At one point  Azzy says of another lad ‘I felt heartfelt sorrow that we’ve put that…mark on his face and doomed him forever to think like this.’ You invite understanding and compassion for all the young men, even those in the rival gang.
I think that’s mandatory. It’s too easy to make this a story of ‘we’re the good guys and they’re the bad guys,’ whereas the reality of territorial and recreational violence is that there wasn’t good and bad guys;               they were just guys. When you look at it from the vantage point of being beyond it you realise that. Facial injuries become such a brand on a young man. Someone with a face injury is a victim of violence but people assume – often wrongly – that they’re a perpetrator of violence, in gangs or organised crimes. It becomes a real challenge for these young men to get a job or even just move on. 

Azzy acknowledges his ‘maw’, who is constantly worried about her son’s safety, as the ‘true unsung hero ae this story.’ Bearing in mind your own journey, how did your mother feel when The Young Team was published?
The Young Team isn’t a book any parent wants their child to be able to write from lived experience. My mother witnessed that journey and descent first-hand. Seeing her son come home covered in blood after being seriously assaulted, collecting me from police stations, attending court and just daily life with someone who is substance dependent is very challenging. Without her support, I’d have left home at sixteen and dropped out of education. My fate would have been predictable. You can’t undo the past, but I hope that my journey in gaining both bachelor’s and master’s degrees, living substance and alcohol free and the writing of this novel are atonement. She is absolutely the ‘unsung hero’. I stand by these words – she never gave up on me or accepted the life I had chosen for myself. 

You acknowledge Trainspotting as an influence for Azzy, and presumably for yourself. What else inspired you?
Ken Loach’s Sweet Sixteen. I recently spoke to Martin Compston which was really exciting as he was one of my boyhood idols. That was the first time we saw our lives reflected on screen and seeing the emblems like a blue Berghaus Mera Peak really spoke to us. When I started to write this, Sweet Sixteen was a film I really thought about.

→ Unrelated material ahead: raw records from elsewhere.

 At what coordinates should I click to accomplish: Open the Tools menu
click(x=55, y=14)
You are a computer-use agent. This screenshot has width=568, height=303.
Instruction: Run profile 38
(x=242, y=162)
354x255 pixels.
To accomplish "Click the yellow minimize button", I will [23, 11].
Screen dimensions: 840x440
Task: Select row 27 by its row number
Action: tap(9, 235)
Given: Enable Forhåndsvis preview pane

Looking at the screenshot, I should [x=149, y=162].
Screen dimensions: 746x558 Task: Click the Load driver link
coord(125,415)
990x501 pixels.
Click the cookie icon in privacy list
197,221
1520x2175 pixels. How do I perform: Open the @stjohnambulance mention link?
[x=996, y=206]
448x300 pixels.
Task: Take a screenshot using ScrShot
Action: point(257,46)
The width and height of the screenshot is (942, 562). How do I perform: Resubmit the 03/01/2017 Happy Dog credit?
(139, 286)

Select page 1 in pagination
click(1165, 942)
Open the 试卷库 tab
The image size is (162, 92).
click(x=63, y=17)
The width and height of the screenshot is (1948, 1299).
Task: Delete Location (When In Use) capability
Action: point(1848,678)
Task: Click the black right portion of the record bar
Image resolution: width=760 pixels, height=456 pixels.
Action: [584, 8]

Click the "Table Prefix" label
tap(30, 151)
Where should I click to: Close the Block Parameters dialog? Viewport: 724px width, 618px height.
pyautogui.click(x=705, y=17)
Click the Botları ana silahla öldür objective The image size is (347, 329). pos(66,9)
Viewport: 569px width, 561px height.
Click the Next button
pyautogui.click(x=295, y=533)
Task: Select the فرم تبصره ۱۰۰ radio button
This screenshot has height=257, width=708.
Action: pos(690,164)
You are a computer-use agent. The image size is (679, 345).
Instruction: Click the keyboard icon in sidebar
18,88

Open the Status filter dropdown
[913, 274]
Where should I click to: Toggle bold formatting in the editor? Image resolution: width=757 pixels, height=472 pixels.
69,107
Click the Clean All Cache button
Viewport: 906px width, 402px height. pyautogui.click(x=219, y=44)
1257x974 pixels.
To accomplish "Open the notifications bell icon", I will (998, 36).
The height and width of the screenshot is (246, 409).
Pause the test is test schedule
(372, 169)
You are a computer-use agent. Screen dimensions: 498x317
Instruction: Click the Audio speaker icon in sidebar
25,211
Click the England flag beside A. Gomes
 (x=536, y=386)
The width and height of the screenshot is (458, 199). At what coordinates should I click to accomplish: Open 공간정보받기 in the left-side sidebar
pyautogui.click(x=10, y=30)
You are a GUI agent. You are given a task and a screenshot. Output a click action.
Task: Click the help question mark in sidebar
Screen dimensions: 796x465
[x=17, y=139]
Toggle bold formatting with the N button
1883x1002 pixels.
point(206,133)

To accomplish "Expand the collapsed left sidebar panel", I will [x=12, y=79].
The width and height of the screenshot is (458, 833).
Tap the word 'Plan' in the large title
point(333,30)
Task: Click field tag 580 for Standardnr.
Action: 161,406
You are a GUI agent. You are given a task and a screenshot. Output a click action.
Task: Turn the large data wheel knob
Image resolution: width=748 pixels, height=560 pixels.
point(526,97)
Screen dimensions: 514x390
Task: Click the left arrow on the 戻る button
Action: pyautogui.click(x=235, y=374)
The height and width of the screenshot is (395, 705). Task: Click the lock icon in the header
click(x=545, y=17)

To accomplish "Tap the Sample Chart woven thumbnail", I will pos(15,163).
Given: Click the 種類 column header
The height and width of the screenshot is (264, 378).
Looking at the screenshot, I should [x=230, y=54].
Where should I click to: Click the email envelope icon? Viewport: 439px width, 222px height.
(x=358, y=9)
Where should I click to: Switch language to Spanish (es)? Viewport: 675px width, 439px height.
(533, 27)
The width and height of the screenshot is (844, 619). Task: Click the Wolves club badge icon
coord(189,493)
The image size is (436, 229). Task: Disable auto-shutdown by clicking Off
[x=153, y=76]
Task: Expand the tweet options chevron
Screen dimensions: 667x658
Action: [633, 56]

What have you been working on this year?
I’ve had the summer off to focus on writing but I’m returning to work. I’ve supported myself for these last seven years by working in the motor-sales. It’s long hours and demanding but I’m convinced there’s a novel in there somewhere! My next fiction offering, Raveheart is based around rave culture – definitely more Kevin and Perry Go Large in tone than something like Beats. Following this is the true story of my experiences in gangs in memoir. The working title is To Live and Die in LA-narkshire. This is a different enterprise from The Young Team. It’s challenging and darker, I think. Real life is often more unbelievable. Long term, I would love to return to university and take my PhD in English.